[Saved data entries]
== == ==

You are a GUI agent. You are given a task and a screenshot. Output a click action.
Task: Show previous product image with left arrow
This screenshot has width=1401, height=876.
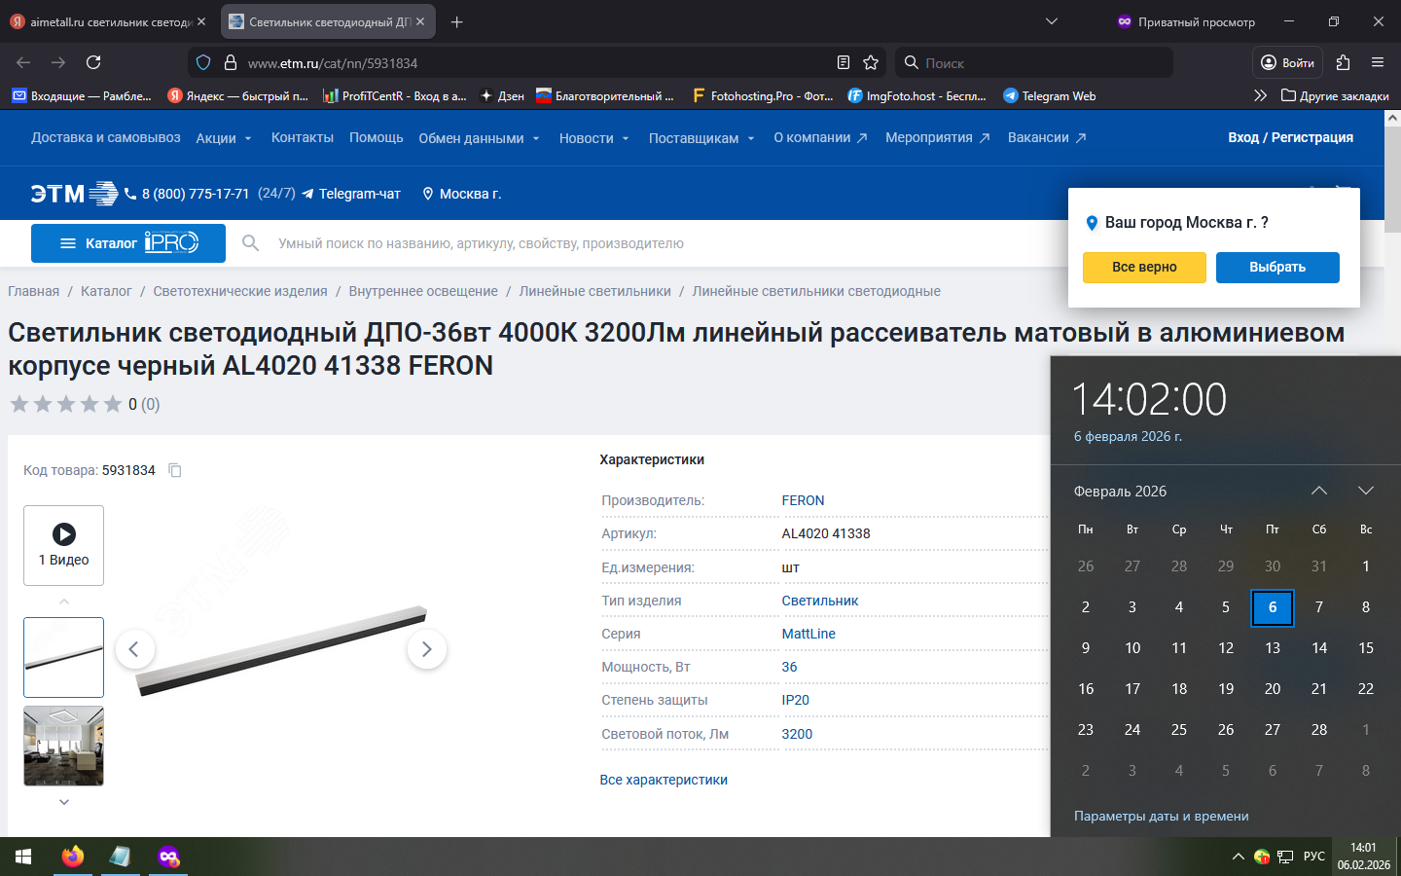coord(134,649)
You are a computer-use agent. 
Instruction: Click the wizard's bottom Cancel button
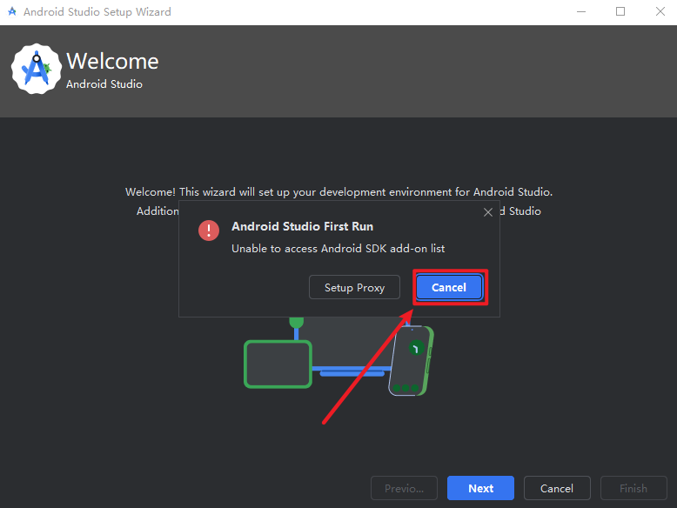pyautogui.click(x=556, y=488)
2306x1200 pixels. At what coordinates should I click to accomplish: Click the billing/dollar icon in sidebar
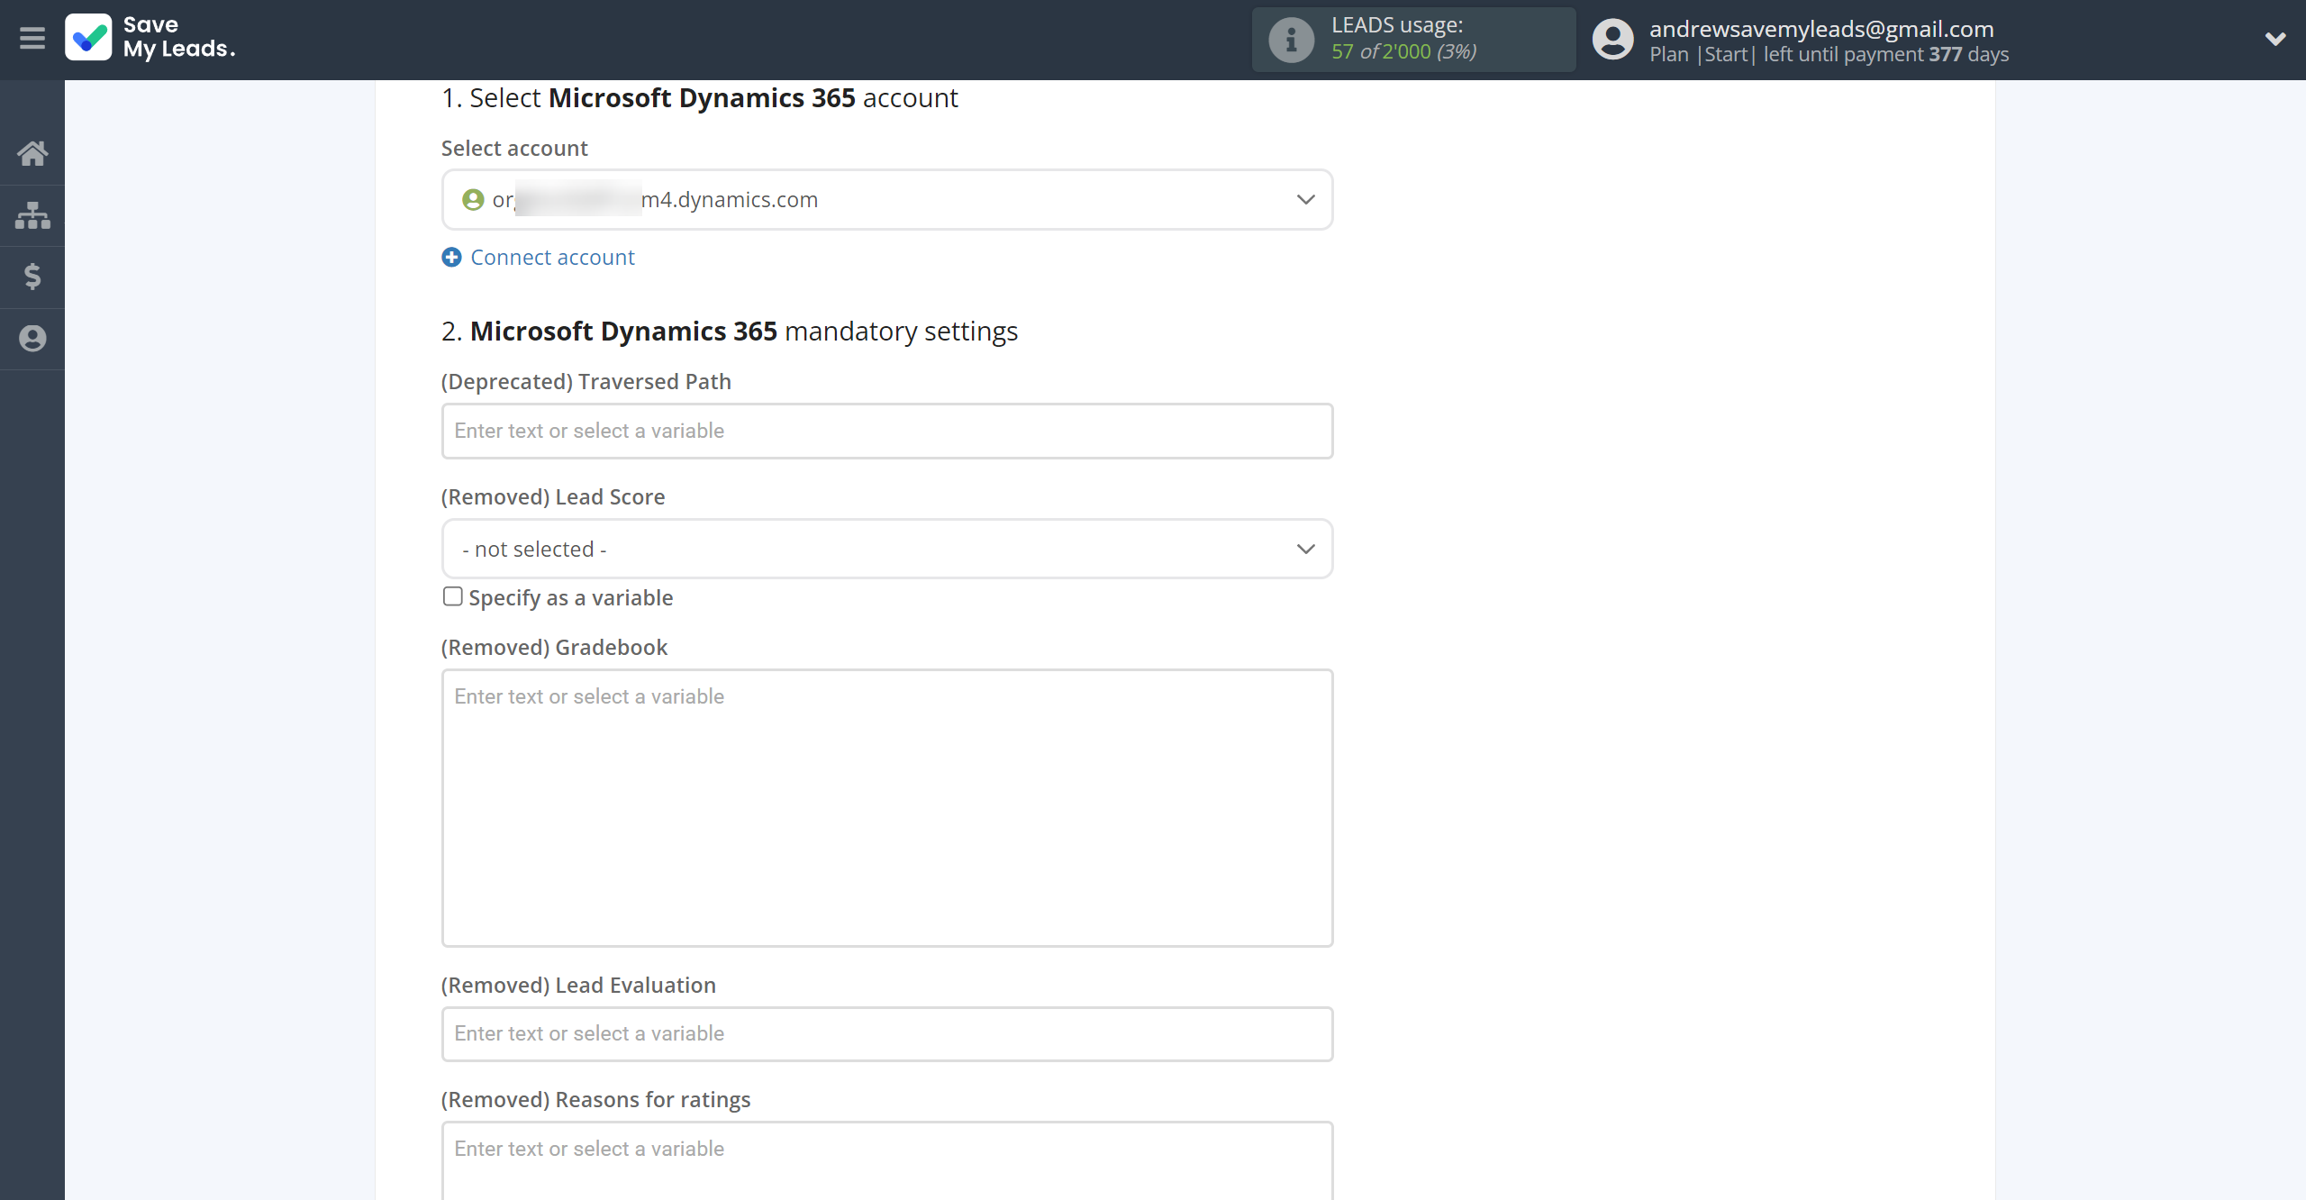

== == ==

[Required work]
Copy whichever lines above contain the string "agent".

[The answer]
You are a GUI agent. You are given a task and a screenshot. Output a click action.
You are a computer-use agent. 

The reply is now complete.